Input records:

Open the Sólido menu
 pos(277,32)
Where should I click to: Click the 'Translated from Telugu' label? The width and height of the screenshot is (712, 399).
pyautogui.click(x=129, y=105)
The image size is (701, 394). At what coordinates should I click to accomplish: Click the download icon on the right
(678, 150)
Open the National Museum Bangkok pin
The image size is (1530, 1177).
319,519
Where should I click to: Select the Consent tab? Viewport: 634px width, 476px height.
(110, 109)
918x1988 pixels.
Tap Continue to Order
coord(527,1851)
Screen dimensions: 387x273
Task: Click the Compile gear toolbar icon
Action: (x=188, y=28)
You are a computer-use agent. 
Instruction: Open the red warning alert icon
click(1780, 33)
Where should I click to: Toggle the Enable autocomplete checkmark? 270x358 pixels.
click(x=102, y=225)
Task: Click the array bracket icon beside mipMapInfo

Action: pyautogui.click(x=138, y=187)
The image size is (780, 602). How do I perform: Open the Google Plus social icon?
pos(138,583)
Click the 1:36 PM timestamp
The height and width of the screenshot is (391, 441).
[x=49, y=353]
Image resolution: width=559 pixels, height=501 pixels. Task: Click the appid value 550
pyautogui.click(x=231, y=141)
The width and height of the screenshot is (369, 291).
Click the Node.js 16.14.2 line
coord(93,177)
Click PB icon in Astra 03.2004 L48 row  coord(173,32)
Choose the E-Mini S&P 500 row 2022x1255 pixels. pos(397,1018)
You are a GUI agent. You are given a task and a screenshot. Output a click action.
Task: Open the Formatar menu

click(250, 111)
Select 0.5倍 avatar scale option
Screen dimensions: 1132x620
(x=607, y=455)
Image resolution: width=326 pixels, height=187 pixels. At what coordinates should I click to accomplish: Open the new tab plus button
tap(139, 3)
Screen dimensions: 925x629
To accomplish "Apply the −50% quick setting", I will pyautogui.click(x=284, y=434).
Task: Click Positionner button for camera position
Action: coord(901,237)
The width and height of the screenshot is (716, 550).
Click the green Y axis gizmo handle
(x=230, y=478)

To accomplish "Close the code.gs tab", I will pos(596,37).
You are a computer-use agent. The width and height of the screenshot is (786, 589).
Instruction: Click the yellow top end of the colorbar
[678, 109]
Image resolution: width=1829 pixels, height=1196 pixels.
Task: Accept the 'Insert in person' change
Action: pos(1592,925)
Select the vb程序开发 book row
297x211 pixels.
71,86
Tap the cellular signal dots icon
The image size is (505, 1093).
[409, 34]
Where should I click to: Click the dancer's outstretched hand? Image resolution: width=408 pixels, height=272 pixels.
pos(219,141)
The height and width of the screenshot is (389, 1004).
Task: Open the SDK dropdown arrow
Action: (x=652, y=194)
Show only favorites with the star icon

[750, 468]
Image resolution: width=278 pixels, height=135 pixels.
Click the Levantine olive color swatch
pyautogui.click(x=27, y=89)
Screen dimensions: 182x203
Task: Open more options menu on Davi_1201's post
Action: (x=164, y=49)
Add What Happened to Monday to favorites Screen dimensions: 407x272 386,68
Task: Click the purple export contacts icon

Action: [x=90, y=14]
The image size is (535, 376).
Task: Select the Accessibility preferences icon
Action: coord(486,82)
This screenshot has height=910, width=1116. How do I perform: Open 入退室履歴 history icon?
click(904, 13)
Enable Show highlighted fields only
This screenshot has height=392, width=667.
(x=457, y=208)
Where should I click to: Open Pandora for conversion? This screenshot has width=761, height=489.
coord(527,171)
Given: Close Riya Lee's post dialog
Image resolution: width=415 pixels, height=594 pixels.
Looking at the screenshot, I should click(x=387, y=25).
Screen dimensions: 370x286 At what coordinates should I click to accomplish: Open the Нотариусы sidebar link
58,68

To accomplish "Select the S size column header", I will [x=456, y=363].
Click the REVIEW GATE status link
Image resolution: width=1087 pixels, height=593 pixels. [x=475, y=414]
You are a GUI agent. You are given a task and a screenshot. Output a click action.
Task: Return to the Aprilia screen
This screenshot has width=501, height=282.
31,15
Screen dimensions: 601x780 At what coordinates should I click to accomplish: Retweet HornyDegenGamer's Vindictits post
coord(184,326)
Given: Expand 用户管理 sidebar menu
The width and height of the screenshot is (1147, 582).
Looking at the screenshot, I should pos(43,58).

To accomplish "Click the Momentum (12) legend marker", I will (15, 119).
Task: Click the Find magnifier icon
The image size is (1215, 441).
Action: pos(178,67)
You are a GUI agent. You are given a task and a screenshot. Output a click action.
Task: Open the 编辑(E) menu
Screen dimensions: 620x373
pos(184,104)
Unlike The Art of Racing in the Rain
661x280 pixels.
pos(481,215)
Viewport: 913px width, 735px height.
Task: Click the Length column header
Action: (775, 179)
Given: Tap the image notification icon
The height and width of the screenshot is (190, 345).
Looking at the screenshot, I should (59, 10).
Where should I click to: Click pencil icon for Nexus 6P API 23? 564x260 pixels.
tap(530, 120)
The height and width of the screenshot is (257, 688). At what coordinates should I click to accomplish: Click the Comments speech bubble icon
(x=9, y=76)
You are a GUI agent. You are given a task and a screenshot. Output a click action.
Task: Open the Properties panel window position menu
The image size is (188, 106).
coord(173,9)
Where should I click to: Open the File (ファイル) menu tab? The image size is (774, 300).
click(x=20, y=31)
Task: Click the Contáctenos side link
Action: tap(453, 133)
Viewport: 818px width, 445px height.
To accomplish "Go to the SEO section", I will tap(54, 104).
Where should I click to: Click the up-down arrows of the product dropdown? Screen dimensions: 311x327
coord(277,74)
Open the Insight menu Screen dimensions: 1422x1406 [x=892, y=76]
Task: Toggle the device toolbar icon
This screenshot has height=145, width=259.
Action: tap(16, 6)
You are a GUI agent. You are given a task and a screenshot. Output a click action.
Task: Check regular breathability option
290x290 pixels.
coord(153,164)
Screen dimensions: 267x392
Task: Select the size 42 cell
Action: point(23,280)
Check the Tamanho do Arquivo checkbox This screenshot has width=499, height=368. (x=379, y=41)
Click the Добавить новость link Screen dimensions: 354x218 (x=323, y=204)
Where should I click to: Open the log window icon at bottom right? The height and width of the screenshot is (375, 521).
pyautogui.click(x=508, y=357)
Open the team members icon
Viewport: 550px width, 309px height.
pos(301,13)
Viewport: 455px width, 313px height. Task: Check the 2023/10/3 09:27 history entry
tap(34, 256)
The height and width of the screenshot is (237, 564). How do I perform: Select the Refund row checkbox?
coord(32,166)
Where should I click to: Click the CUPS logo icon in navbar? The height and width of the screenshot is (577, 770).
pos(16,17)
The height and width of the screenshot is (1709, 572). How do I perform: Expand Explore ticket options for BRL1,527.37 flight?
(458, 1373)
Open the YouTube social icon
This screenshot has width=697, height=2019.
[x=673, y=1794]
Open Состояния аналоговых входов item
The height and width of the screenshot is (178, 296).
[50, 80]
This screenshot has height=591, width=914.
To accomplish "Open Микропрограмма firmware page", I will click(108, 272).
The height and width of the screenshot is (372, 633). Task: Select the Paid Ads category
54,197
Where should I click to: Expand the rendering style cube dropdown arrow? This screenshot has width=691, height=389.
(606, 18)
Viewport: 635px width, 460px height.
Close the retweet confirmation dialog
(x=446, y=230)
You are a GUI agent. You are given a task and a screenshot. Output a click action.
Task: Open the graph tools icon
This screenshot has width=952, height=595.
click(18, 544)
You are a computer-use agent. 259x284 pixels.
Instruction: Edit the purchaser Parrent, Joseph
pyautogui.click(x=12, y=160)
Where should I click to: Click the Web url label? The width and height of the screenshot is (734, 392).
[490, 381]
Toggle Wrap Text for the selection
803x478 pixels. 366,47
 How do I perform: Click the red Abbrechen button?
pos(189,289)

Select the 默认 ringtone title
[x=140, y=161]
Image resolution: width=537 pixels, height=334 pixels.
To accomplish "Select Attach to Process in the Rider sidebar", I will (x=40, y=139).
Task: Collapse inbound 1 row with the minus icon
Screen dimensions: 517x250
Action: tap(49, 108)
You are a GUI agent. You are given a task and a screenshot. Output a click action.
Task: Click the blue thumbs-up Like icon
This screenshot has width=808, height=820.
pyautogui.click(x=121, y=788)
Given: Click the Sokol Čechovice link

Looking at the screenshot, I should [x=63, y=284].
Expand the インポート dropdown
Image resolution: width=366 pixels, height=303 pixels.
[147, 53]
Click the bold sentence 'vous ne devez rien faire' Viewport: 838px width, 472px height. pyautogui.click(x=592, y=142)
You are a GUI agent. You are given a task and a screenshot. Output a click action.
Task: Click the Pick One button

To do:
Write the lines of the records above as a JSON list of strings, from the line with "Where should I click to: Open the log" up to and including the line with "pos(301,13)". Give each line its own string and omit blank lines.

Correct result:
[
  "Where should I click to: Open the log window icon at bottom right? The height and width of the screenshot is (375, 521).",
  "pyautogui.click(x=508, y=357)",
  "Open the team members icon",
  "Viewport: 550px width, 309px height.",
  "pos(301,13)"
]